Luigi Manconi, la Repubblica
Nel gennaio scorso – ricorda su Repubblica Luigi Manconi – Nordio si limitava a sostenere che i suicidi in carcere «sono diffusi in tutto il mondo» e derivano «dallo shock psicologico della detenzione»: è qualcosa «che esiste come la malattia e tante altre negatività della vita». E, tuttavia, – diceva ancora – il fenomeno in Italia «è diminuito del 15% rispetto al 2022». Questo, sei mesi fa. Nel frattempo i suicidi sono arrivati a 58 e, con questo ritmo di crescita, è prevedibile che a fine anno questa macabra contabilità sia destinata a raggiungere l’acme. A fronte di ciò il decreto Nordio – che qualche sciagurato chiama “svuotacarceri” – appare totalmente inefficace. Non una delle misure previste avrà un effetto deflattivo sul sovraffollamento.
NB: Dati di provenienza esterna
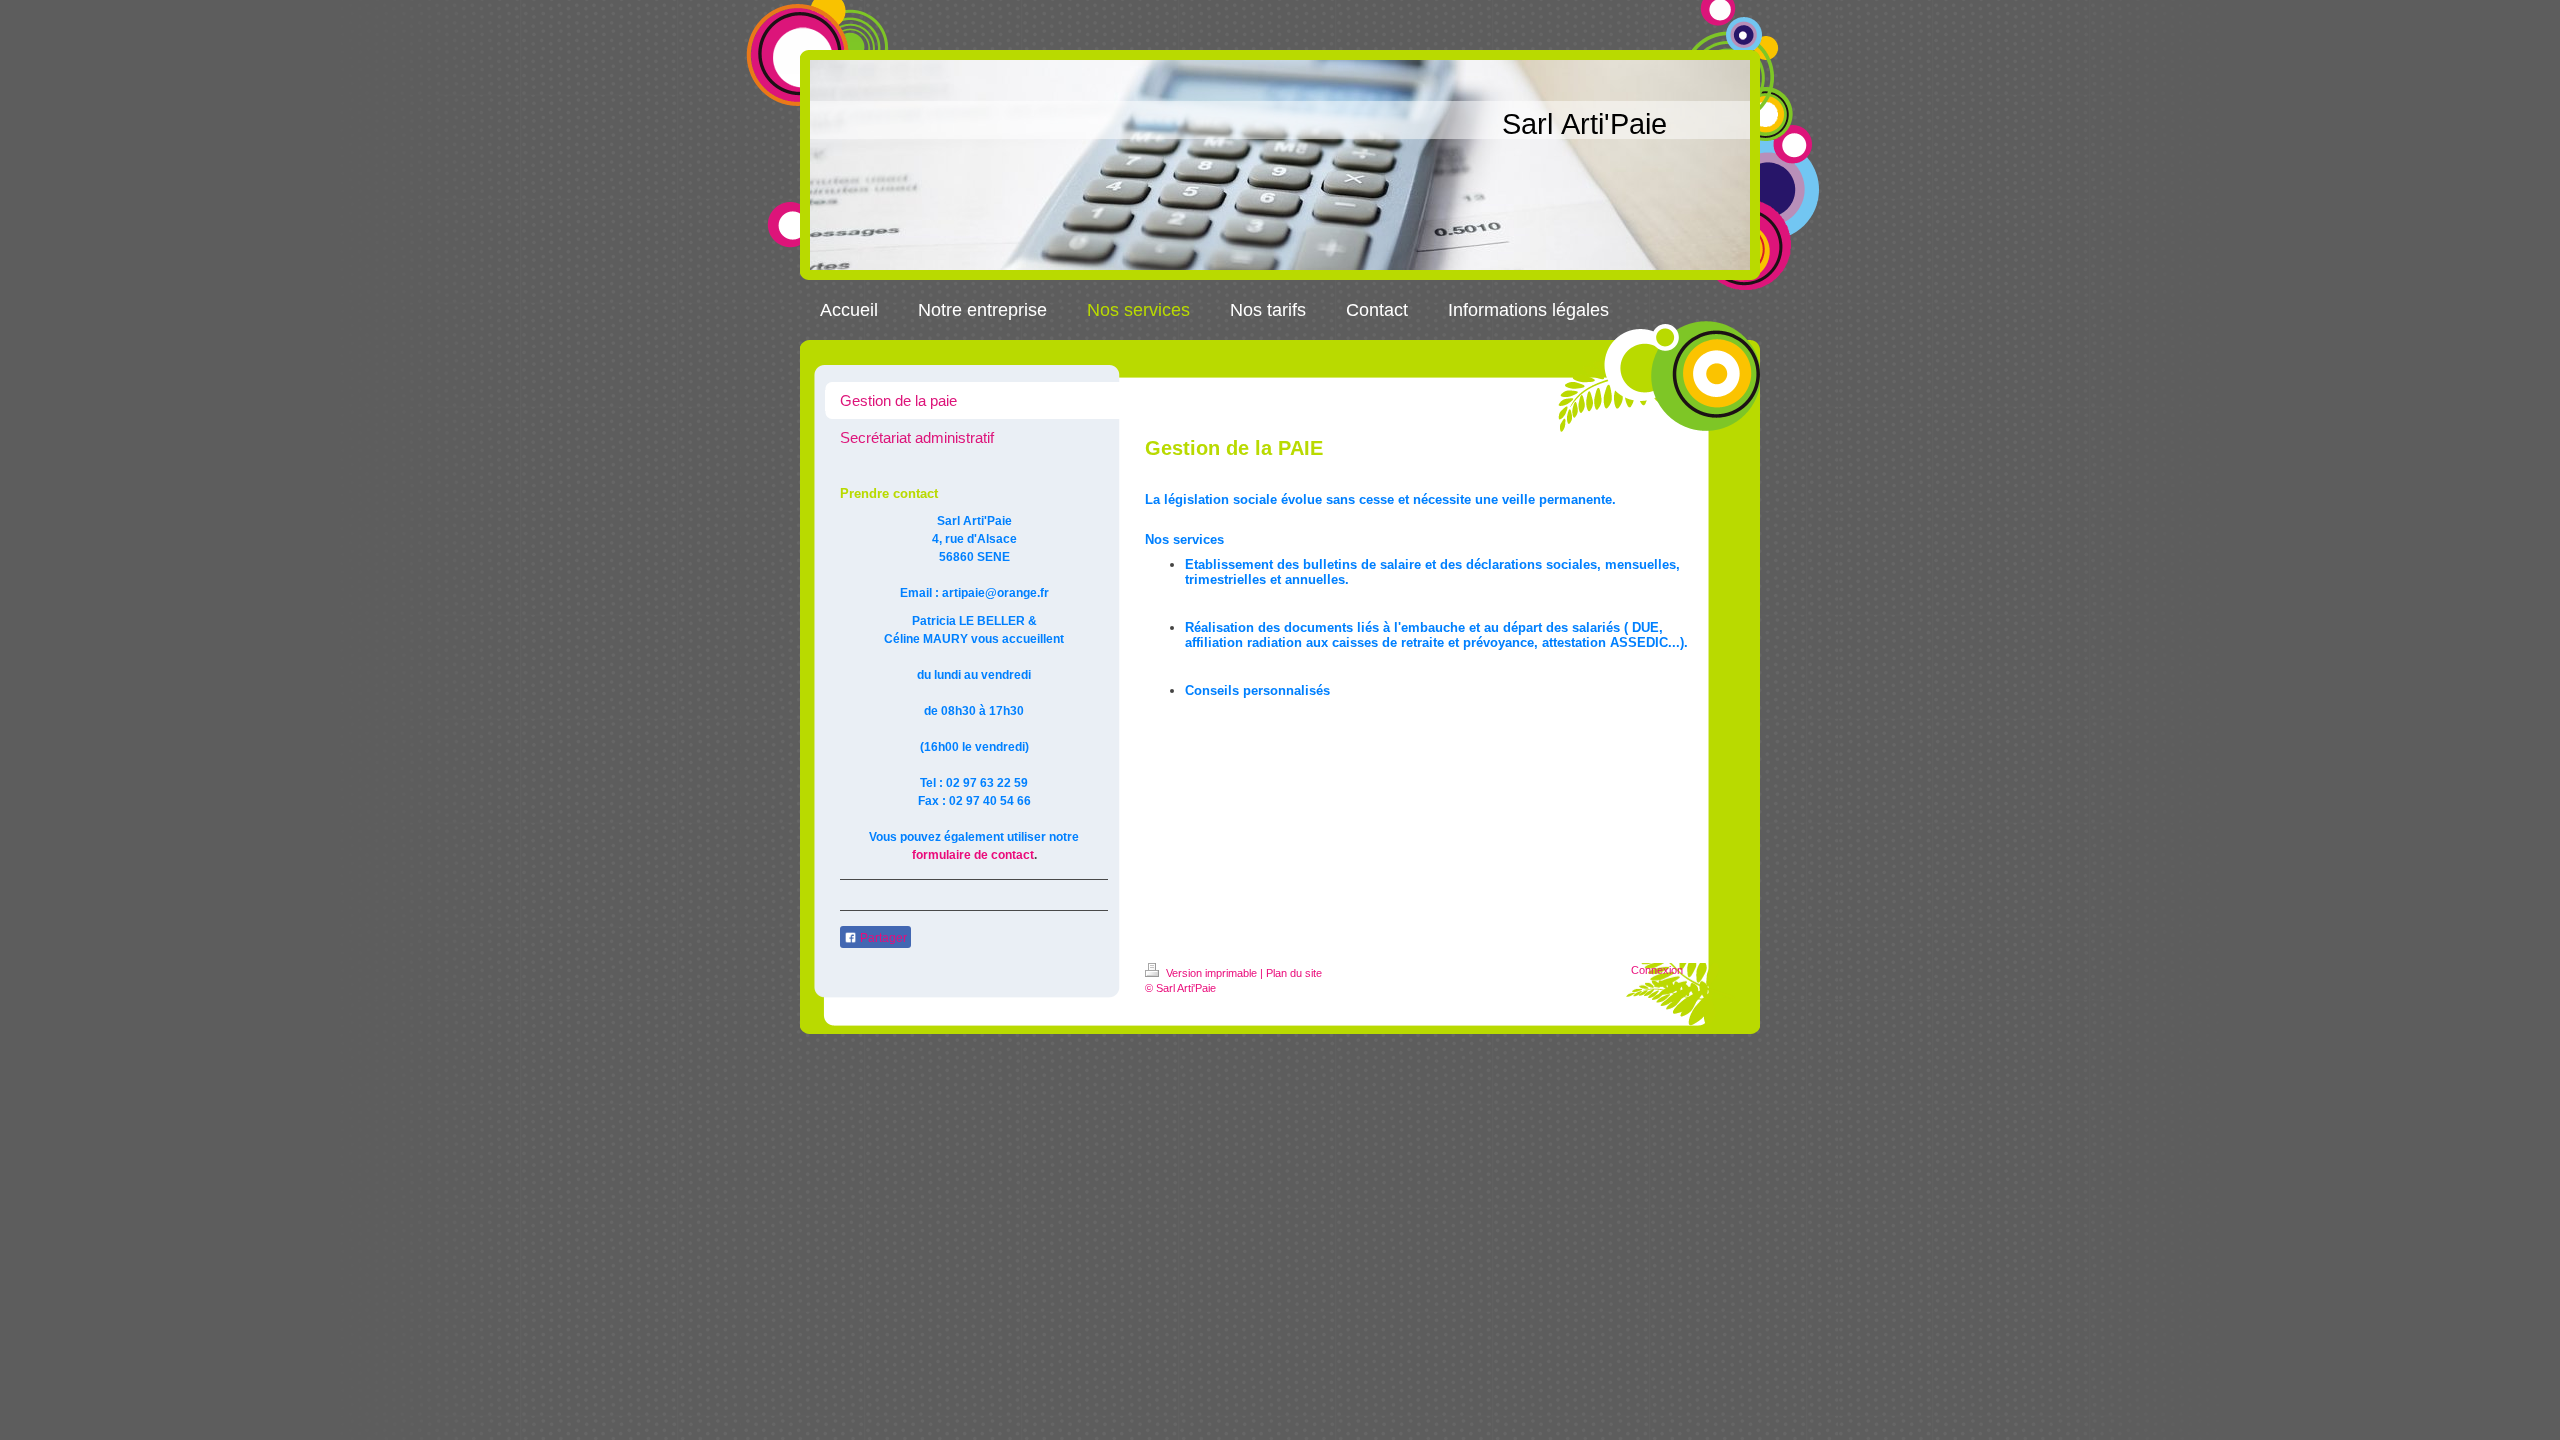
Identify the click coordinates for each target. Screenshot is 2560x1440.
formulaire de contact (973, 855)
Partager (882, 938)
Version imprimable (1211, 973)
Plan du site (1294, 973)
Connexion (1657, 970)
E, come afferma la presidente del Tribunale di Sorveglianza di Cagliari Cristina Ornano, quella normativa «può aggravare i problemi anziché risolverli». Intanto, il più recente rapporto dell’Associazione Antigone documenta come il numero degli attuali detenuti sia il più alto dell’ultimo decennio, tra gli adulti il sovraffollamento è del 130,4%, mentre cresce anche negli Istituti penali per minorenni. Il governo non ha proposto, finora, un solo provvedimento – giuro, nemmeno uno – capace di far fronte a questa rovinosa realtà. E la politica penale dell’esecutivo – quindici nuove fattispecie penali e inasprimento di tutte le pene – ha prodotto altri reati, altri arresti, altri detenuti, altri suicidi. La situazione è tale che solo un decremento significativo dell’attuale sovraffollamento può consentire di porre rimedio a un simile sfascio, garantendo condizioni umane di vita, accesso ai servizi, assistenza sanitaria e psicologica, opportunità di riabilitazione e, soprattutto, tutela della dignità. Con gli attuali numeri, non c’è scampo.